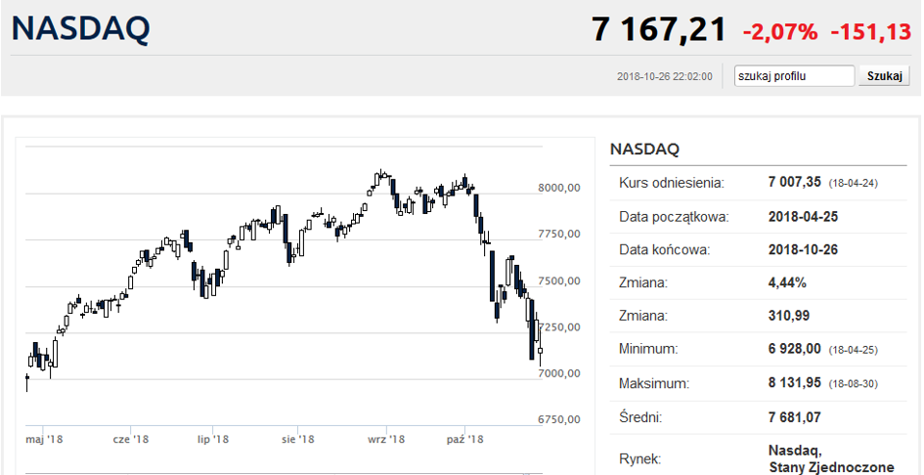
Task: Click the 'wrz '18' x-axis label
Action: (385, 440)
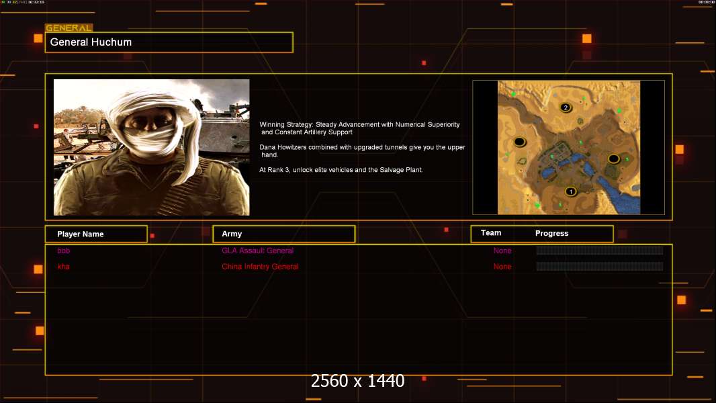
Task: Select the empty start marker on map's left
Action: pos(519,142)
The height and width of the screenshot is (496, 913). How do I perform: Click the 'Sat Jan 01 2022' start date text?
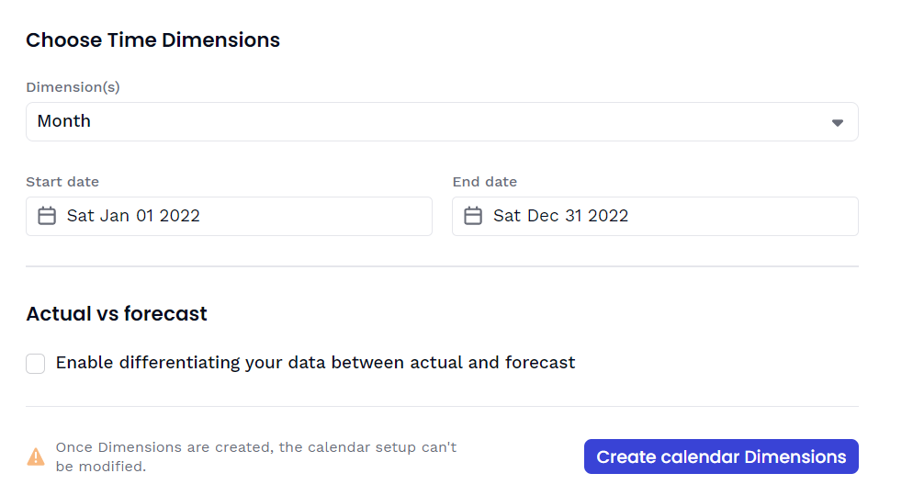[x=133, y=216]
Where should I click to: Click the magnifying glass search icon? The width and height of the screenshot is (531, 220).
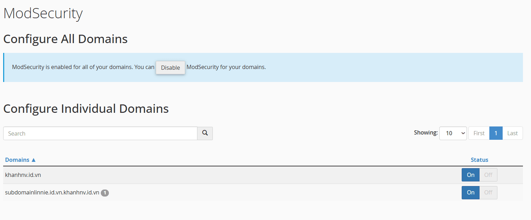pyautogui.click(x=205, y=133)
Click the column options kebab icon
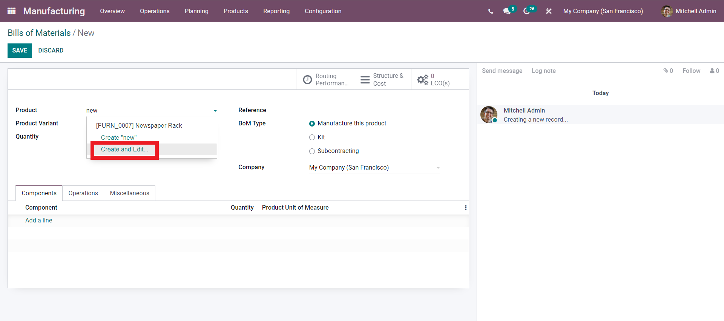 point(466,208)

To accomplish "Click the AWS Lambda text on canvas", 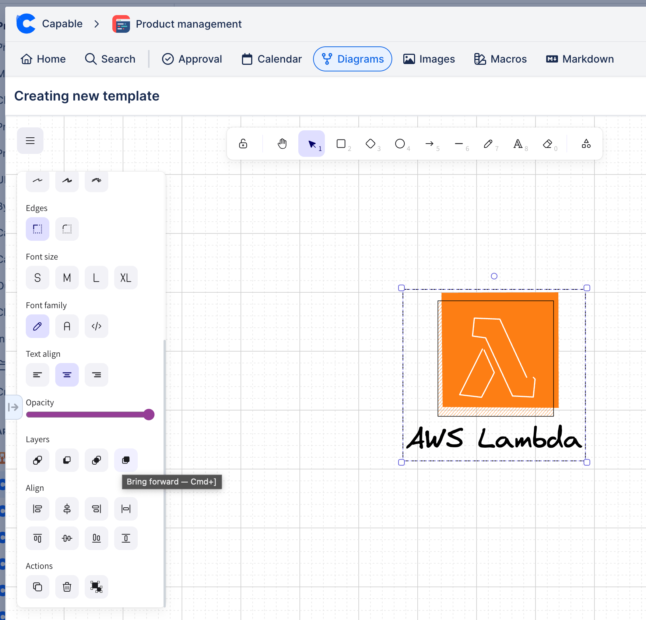I will (x=494, y=438).
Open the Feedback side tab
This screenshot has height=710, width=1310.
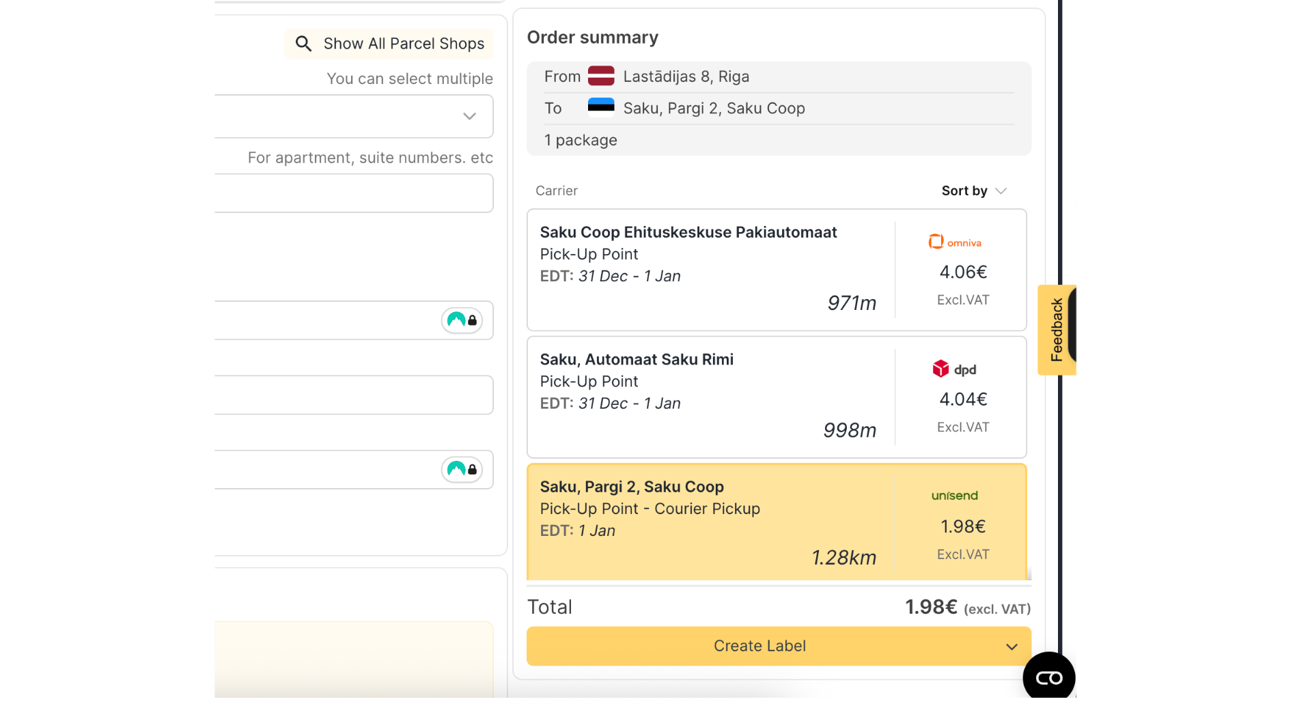tap(1056, 330)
┄┄┄┄┄┄
— What to do —
Leave out the pictures, and write out exactly the lines from the line containing "Open the Feedback side tab" through the end of the records above.

— Exercise solution —
Open the Feedback side tab
This screenshot has height=710, width=1310.
tap(1056, 330)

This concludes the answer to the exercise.